Despite your country’s weaknesses, Indonesia is much more friendly to Muslims than Singapore,” he said. “In Kelapa Dua [a police detention facility in Depok], my friends and I are allowed to receive visitors and meet our wives and relatives everyday. We are even allowed to play soccer.”“Now I think of myself as an Indonesian citizen and I will try to meet all requirements to get a citizenship here. I will resist any attempt to deport me to Singapore.”

I am reading his words through the frame of an op-ed piece I read recently, which although written in 2005, has lost none of its relevance. 

I know people in Australia who will read Hasan’s words and assume that Indonesia is turning into a comfortable haven for terrorists. And that’s a shame- I hope they keep the  country separate from the individual being held there.

But more importantly, I hope Indonesians see him as a madman whose words don’t make any sense to the religion he claims to stand for.
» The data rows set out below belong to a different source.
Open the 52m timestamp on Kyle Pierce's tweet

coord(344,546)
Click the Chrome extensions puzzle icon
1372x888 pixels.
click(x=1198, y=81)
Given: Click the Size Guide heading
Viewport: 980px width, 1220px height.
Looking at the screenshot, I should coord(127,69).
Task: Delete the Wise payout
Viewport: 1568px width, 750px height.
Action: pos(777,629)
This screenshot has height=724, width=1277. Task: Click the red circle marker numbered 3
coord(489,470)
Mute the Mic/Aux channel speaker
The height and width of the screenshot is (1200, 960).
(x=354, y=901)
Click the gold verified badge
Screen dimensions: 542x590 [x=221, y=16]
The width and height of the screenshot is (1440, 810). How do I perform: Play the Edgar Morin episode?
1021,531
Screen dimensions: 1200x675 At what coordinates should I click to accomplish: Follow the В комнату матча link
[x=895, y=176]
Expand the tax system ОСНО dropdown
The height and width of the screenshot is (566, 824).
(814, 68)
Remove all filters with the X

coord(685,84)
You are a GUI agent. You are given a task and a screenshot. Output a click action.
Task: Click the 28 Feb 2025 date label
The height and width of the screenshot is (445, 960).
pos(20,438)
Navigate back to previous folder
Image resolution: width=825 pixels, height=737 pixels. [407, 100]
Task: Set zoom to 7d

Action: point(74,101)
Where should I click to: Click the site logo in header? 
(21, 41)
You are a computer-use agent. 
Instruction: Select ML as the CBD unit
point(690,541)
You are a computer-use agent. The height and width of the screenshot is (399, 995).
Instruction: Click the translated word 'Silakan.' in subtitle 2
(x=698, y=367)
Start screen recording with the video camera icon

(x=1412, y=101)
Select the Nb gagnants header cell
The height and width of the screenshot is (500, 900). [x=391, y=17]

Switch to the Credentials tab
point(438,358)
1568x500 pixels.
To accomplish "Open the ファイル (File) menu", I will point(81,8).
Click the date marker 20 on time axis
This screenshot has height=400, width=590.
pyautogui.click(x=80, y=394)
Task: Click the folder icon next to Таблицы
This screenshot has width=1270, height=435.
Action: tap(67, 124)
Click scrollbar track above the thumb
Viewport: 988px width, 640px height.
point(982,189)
Would like to hear what you think.


3 Responses to “A matter of interpretation”

  1. nyscha Says:

    I consider myself a very devout Muslim, spiritually speaking, that is, I am in love with the religion, interpret it positively, and am willing to sacrifice myself according to the commandments (moderately).

    As your title says, Belles, I think it’s a matter of interpretation, because I haven’t met 2 Muslims with the same spiritual perspective of the religion.
    Most of them know the basics of Islam, but religion is after all a personal interpretation and each person understands it differently based on that person’s education, life experiences, demography, sex, race, age, the list goes on.
    I was born to a Muslim dad and a Protestant mom, was baptized at a young age, grew up learning the Koran in Arabic, was spiritually lost during the angst-ridden teenage years, sought Buddha in Bangkok, (re) found Islam, and I’ve been happily Muslim ever since.
    I think religion is heavily connected with common sense, if your common sense is all screwy, then really, no religion will help.

    It’s a shame that some people who are unlucky enough to be uneducated, narrow-minded know-it-alls with anger management issues do really fucked up things and name Islam as the inspiration. I think Islam is in major need of a good PR team and publicist at the moment.

    And yes, I do hope people will see that madman’s havoc-wreaking as a separate aspect of Indonesia and Islam as a whole. Like Hitler and Germany.

  2. Marmalade Says:

    Couldn’t agree more. And take the football off him – it is an infidel created sport after all. Wouldn’t want him to appear to a hypocrite would we?

  3. lovelli Says:

    On a personal level, I’m not really religious. There are three concepts in life that I find difficulty in digesting: karma, destiny and fate. The only book my mom sort of forces me to read is the Koran, which I’ve not—to this date—finished reading.

    So now I’m thinking…maybe I should get the English translation instead. But then again, it is a pretty thick book.